しかし、個人のレベルでみると、多くの人にとっては、現実は辛いものがある。
できる人を主体に考えれば、政治家が網の目のような規制を果敢に撤廃し、縮退すべき旧産業、企業を延命させないようすべきだろう。そうすれば、真に優秀な人が思い切ってこれから伸びる分野で活躍し力を発揮できる。これを実施しなければ社会の活力が失われる。
しかし、かっては中間層と呼ばれていた、グローバリズムなる改革によって少なくとも当面は踏みつけられる大多数のそれなりの人も社会改革を求めているように見える。ましてや、あきらかに虐げられている人々がなぜ福祉国家でなく、改革、活力路線を支持するのか、私には理解しがたい。
中・下層の人々は、時代の閉塞感や、自らのいらだちから、思い切った決断と実行力を持つ政治家が登場し、社会改革に果敢に挑戦して欲しいと願っているように見える。とくに男性は自分の立場を忘れて、施政者になったつもりで上から見た意見を主張し、投票することが多いのではないだろうか。セイフテイ・ネットの議論は十分でないので、改革によって結局切り捨てられ、あるいは多大な犠牲をしいられるのが自分や家族であることは忘れてしまっている。
繰り返しになるが、まずセイフテイ・ネットのレベルを議論し、実行すべきである。
確かに社会の方向性、方針を決める少数の優秀な人の力は重要であるが、そんなに奇策があるわけなく、リーダは方針を大きく誤らなくさえすれば、良いのではないか。リーダーの最大の課題は、具体的に実行する平凡な大多数の人をいかにやる気にさせるかにある。
結局、凡人のレベルの平均値が高いことがその社会の発展力を決めるのだ。我々は自信を持って今後の社会のあり方について自分自身の意見を主張し、投票すべきである。
一方、政治でなく、会社に関しては一段と身近な問題なので改革第一とはいかない。他社に関しては、「こりゃ、徹底的に改革しなきゃだめだな」などと思う。しかし、自社の経営者が事業再編、リストラを言い出すと、「今までの功績はどうしてくれる」、「まだまだやりようによっては利益があげられるのに」、「やめるとしたら、代わりに一体何をやるのかがはっきりしない」、「本当に上手くいくとは思えない」、「人の気持ちがわからない経営者だ」などと抵抗しがちだ。社員はそれで良いと思う。そんな社員を繰り返し説明、説得し、諦めさすのが経営者の仕事だ。
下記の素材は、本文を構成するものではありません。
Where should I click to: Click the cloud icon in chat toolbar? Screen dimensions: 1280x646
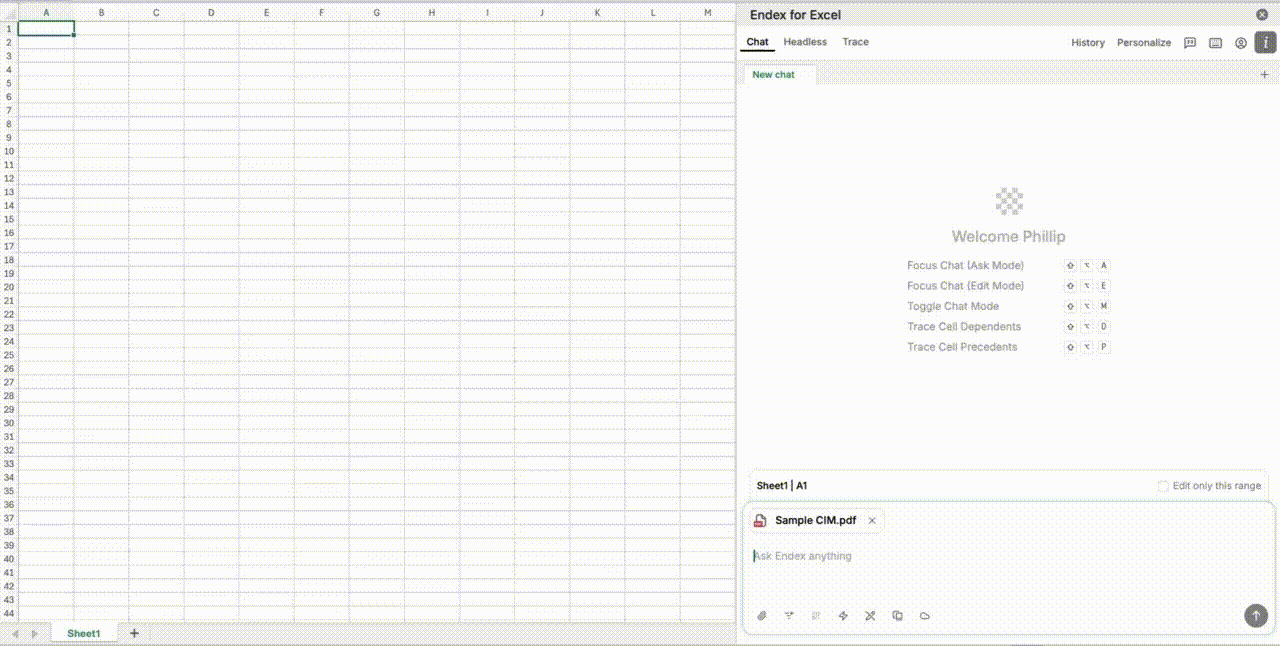[x=924, y=616]
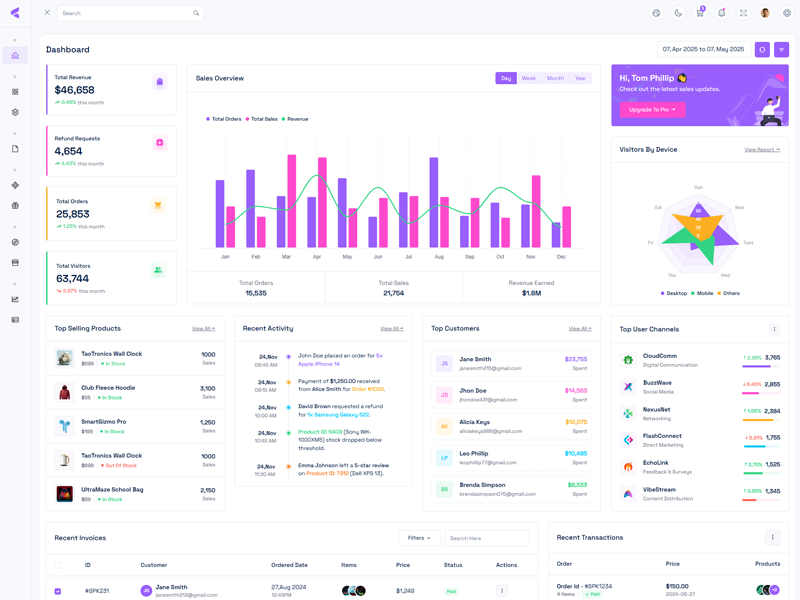Toggle dark mode with moon icon
800x600 pixels.
678,13
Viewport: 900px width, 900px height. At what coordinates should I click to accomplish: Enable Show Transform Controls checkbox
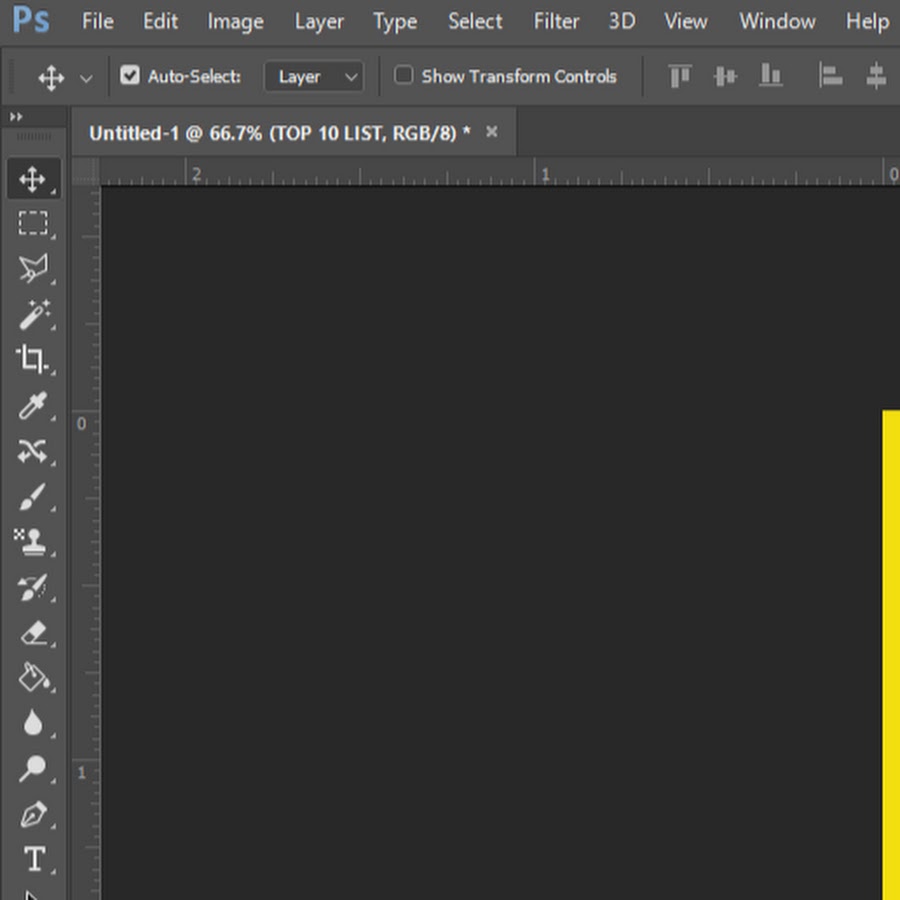pos(404,76)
経営者の方にも、人間の幅が小さく尊敬されず、社員とのコミュニケーションが少ないという問題がありがちである。しかも、どうしようもない会社にした経営者はもらった年棒をあきらかにせず、そのうえ大枚な退職金をもらって引退すれば良いというのでは、社員の理解は得られない。
年金をいただいてプラプラしている年寄りにひとりごとです。ご容赦のほどを。